» Dataset content:
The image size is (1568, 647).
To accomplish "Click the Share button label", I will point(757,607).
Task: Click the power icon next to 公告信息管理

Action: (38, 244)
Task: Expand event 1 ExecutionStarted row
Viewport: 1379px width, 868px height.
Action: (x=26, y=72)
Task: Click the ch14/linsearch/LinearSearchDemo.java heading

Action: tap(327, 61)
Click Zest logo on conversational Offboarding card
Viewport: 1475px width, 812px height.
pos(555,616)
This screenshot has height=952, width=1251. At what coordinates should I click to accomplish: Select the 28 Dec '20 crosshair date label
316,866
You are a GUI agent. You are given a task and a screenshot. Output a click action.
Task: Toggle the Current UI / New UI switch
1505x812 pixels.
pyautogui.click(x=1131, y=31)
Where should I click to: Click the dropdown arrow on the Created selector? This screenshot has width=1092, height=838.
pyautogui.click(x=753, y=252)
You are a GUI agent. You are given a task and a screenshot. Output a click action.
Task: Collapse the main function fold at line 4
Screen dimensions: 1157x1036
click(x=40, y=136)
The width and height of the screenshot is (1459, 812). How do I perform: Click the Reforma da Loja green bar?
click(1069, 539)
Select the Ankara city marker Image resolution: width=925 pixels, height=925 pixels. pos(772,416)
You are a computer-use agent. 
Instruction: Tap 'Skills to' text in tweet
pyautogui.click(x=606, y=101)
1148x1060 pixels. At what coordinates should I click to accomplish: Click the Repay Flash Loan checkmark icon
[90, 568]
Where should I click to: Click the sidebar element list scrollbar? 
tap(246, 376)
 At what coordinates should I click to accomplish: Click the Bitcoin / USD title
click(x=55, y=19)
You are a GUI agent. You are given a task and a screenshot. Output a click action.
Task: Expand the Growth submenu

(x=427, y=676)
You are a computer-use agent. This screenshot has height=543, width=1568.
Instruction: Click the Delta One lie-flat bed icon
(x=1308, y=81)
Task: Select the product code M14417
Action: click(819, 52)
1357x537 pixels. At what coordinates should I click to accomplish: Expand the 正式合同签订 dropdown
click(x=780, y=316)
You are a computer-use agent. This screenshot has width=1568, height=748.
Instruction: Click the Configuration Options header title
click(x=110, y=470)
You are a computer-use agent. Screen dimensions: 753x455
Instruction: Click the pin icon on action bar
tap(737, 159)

» The task:
Copy the data again verbatim, starting at the line containing "Bitcoin / USD title" and ending at the line containing "click(x=780, y=316)", both lines included.

» Output below:
 At what coordinates should I click to accomplish: Click the Bitcoin / USD title
click(x=55, y=19)
You are a GUI agent. You are given a task and a screenshot. Output a click action.
Task: Expand the Growth submenu

(x=427, y=676)
You are a computer-use agent. This screenshot has height=543, width=1568.
Instruction: Click the Delta One lie-flat bed icon
(x=1308, y=81)
Task: Select the product code M14417
Action: click(819, 52)
1357x537 pixels. At what coordinates should I click to accomplish: Expand the 正式合同签订 dropdown
click(x=780, y=316)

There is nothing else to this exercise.